Мишле подсчитал, их не более и не менее, как 270.000 человек.[326] Как помешанный, твердящий бесконечно одно и тоже, Марат сам разжигает свою злобность. У него нет даже ни разнообразия, ни оттенков. Из под его пера вечно вырываются одни и те же слова: «Подлецы, злодеи, дьяволы». Ламартин видел в нем «непрестанное выражение народного гнева». По нашему мнению он поставил ошибочный диагноз. Марат был просто душевнобольным, которого, к несчастью, революция приняла «всерьез», вместо того чтобы посадить его под замок, в дом умалишенных.
Что всего удивительнее, — это что однообразие его снотворной прозы нисколько не умаляло увлечения народа своим «другом». В обыкновенное время слышать вечно одно и то же — утомительно; революция же так настраивает умы, что они, напротив, находят даже в этом однообразии — жгучее удовольствие, лишь бы оно вечно разжигало их кровожадные инстинкты. По глубокомысленному замечанию Мишле: «Марат играл роль вечного и монотонно-однообразного набата».
В «Друге народа» мы не встречаем простонародного жаргона «Дяди Дюшена», он говорит языком, если и не благородным, то во всяком случае грамматически-правильным. Его ярость разражается всегда по всем правилам риторики, злоупотребляя лишь избитыми старомодными и тяжелыми оборотами речи. Он сходится, впрочем, в этом с большинством тогдашних писателей, которые, не желая «революционировать» грамматики, тем не менее считали аристократизмом употребление чисто-академического языка. Но так как они ни в чем не могли воздержаться от крайностей, то легко теряли чувство меры и сбивались на «превыспренний» стиль «писарского пошиба». Простота была всегда недругом революции.
По странному противоречию, — не соткана ли впрочем из них вся история революции, — язык парламентарный диаметрально противоположен народному.

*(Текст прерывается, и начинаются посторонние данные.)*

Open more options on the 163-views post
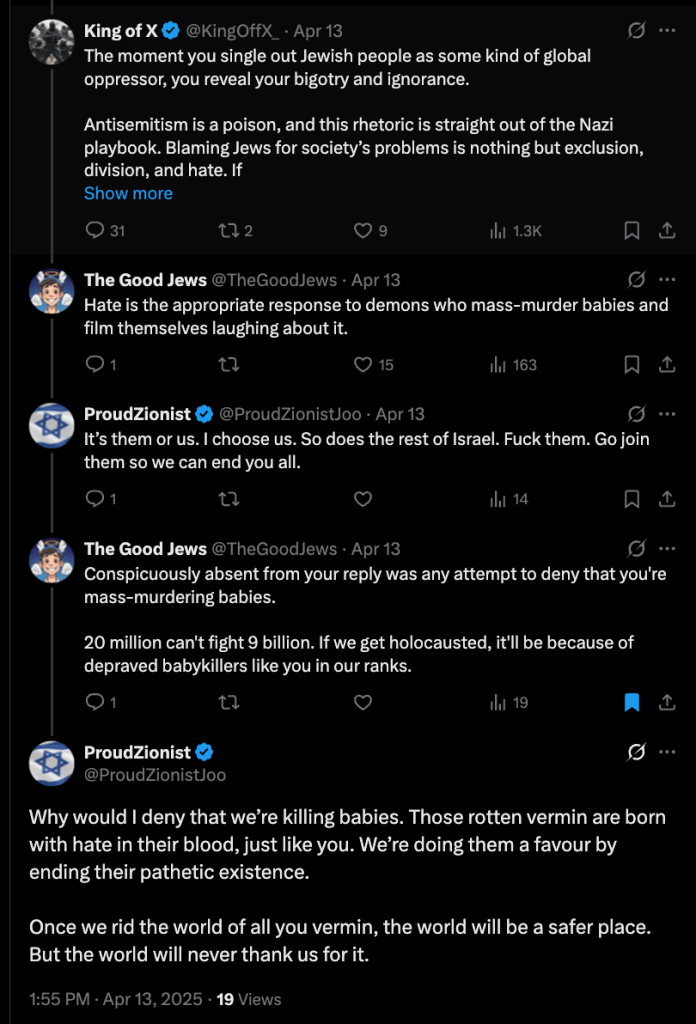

На трибуне не слышно не только брани и грубости, но даже никаких пошлостей. Ораторы, словно «благородные отцы», выражаются самым изысканным, преувеличенно-риторическим стилем; так как между ними много адвокатов, то они считают вопросом профессионального достоинства превзойти друг друга в такого рода словесных состязаниях, устраиваемых ежедневно и в Собрании и в клубах.
Робеспьер является типичным представителем таких ораторов, слащавая и однообразная напыщенность коих вовсе не вяжется с их насильственной и жестокой политикой.

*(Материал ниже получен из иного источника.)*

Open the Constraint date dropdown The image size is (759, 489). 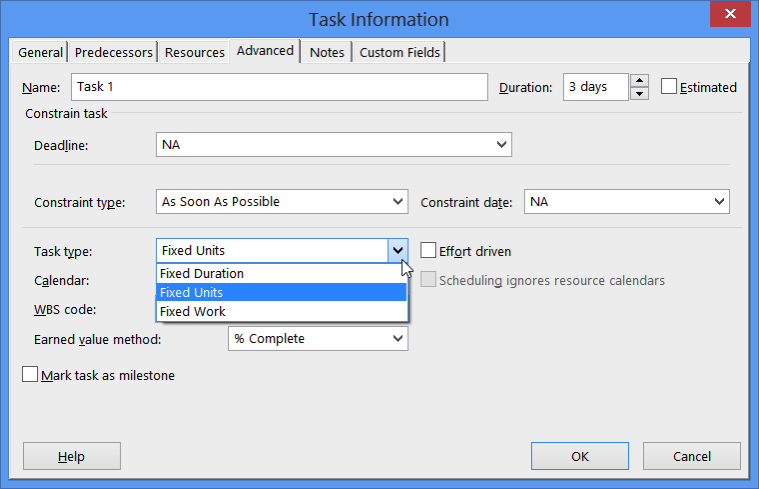tap(718, 202)
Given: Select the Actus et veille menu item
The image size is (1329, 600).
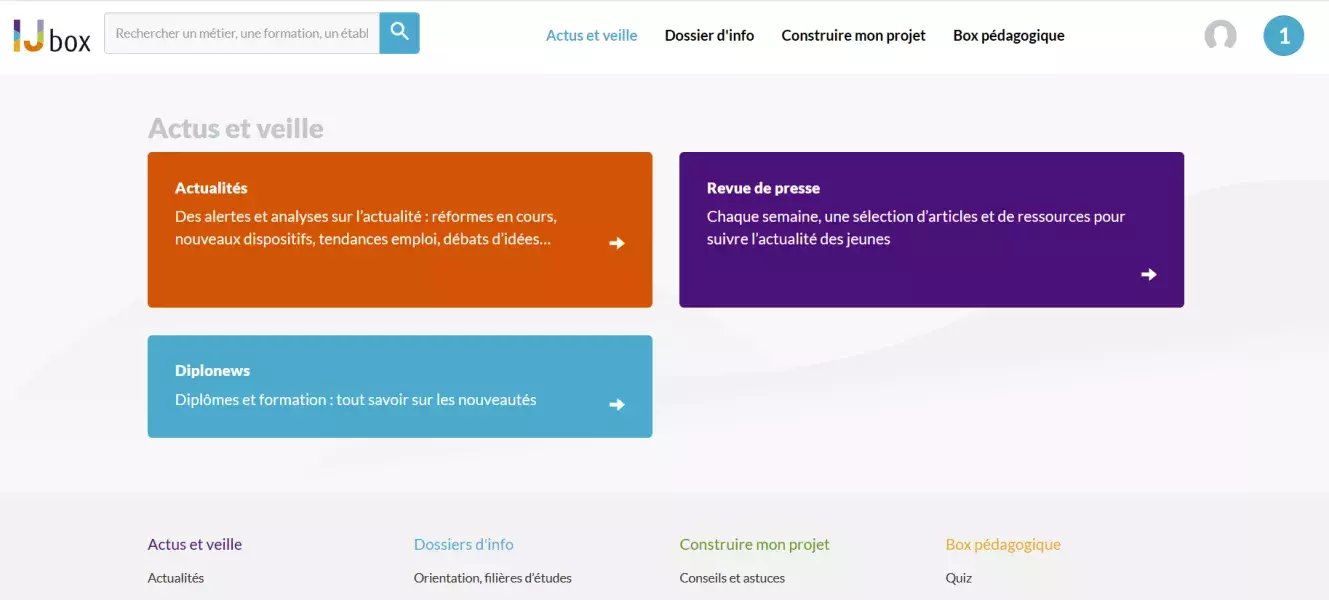Looking at the screenshot, I should click(591, 36).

На прериальском празднике этот первосвященник «Верховного Существа» был как раз в своей роли, так как и без того он всю свою жизнь священнодействовал. Все его речи действительно легко сбиваются на проповеди. В его глазах его последователи — лишь неофиты, которых он обращает в истинную веру. Добродетель[327] — его конек и, как всякий ее проповедник, он вечно удручен печалью. Поэтому-то он и не импровизирует своих проповедей. Вдохновение нисходит на него лишь в тиши кабинета, где он исписывает лист за листом громкими фразами, зазубриваемыми затем наизусть. Он вычеркивает, приписывает, исправляет, но как бы ни был силен и горяч порыв его энтузиазма, он никогда не забудет разбить свою речь, по всем правилам риторики, на вступление, предложение, доказательство, опровержение и заключение. Словом у него нет ни одного из достоинств настоящих политических ораторов, зажигательное красноречие которых электризует массу, и которые вдохновляются моментально, без подготовки; истинный оратор всегда говорит с трибуны экспромтом, а речи Робеспьера, напротив, тщательно готовились им заранее.

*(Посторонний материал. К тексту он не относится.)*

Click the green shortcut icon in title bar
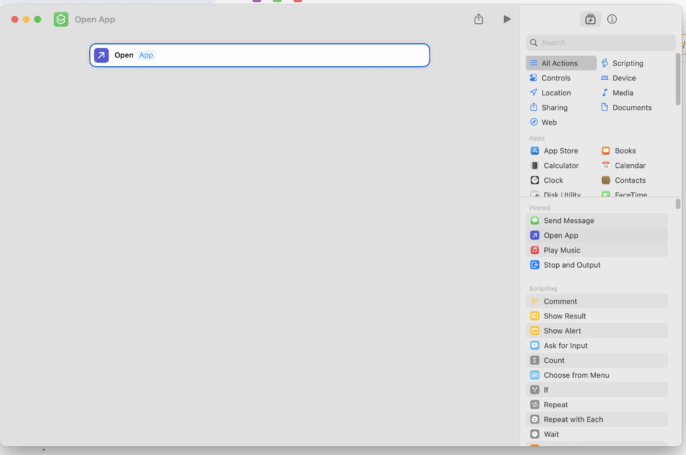Screen dimensions: 686x455 pos(61,20)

Это был чувствительный, даже сентиментальный человек, случайно подхваченный революционным вихрем. Не будь этого, он так и остался бы скромным, невидным адвокатом в своем родном Аррасе, посвящающим свои досуги изящной словесности. Его склонность к мистицизму удовлетворилась бы вполне одним изучением Руссо. Он не был рожден для действия, а по злой иронии судьбы обстоятельства призвали его именно к таковому. Не справедливо ли после этого наше положение, что не люди создают события, а, наоборот, события сами управляют всем человечеством.